Should You Use A Content Mill?

April 8, 2010

Content mills are not new. They are, however, new at dominating the SERPs. I’ll restate that another way.

There was a time long ago (like in the late 1990s) when there were two types of content. There was the high quality content that you’d find on any A-list website and there was less-than-stellar content. Some of that less-than-stellar content was produced by freelance writers or people who wrote SEO content for others to profit from.

In those days the ratio of quality content to the other kind was pretty even. But today, the less-than-stellar content seems to have taken over some corners of the web while quality content struggles to stay afloat.

It doesn’t have to be that way.

There really are just two (legal) ways to acquire quality content for your website.

  1. You can write it yourself
  2. You can hire someone to write it for you.

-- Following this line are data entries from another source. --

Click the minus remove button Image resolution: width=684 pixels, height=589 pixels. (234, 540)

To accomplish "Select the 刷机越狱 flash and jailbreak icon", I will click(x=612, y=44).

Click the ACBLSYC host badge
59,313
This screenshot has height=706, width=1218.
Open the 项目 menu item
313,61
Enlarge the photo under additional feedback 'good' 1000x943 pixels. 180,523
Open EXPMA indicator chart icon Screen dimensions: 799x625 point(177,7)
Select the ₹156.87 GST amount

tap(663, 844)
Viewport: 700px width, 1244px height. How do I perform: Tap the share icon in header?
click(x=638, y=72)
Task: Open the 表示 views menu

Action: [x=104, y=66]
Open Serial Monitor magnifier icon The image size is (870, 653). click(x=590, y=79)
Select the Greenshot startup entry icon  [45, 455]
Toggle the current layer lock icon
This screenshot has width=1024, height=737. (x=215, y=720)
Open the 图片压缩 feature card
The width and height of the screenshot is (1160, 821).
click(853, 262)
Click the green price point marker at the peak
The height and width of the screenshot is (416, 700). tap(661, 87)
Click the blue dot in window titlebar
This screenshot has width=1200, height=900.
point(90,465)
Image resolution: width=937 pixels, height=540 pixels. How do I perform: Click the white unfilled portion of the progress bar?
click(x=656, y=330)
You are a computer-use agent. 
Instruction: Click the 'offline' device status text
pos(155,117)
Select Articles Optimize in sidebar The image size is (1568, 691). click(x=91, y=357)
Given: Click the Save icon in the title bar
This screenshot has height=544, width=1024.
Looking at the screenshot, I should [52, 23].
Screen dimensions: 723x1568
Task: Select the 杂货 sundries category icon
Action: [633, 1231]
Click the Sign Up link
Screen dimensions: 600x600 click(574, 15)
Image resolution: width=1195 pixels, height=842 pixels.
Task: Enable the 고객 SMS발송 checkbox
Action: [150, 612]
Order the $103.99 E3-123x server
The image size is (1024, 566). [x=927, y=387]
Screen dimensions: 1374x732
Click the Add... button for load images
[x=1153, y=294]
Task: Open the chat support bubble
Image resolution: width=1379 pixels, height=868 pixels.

If you hire someone to write your content for you then you’ll still be responsible for its quality. What guidelines do you have for that? If you have none then you’ll have to accept the guidelines of you content provider. Will it be quality content?

This is where webmasters who cannot write themselves can end up in a quandary. If you hire a budget writer then you’ll likely get budget content. For the high quality content you need to spend some money. And there’s the rub. Can you afford the quality content?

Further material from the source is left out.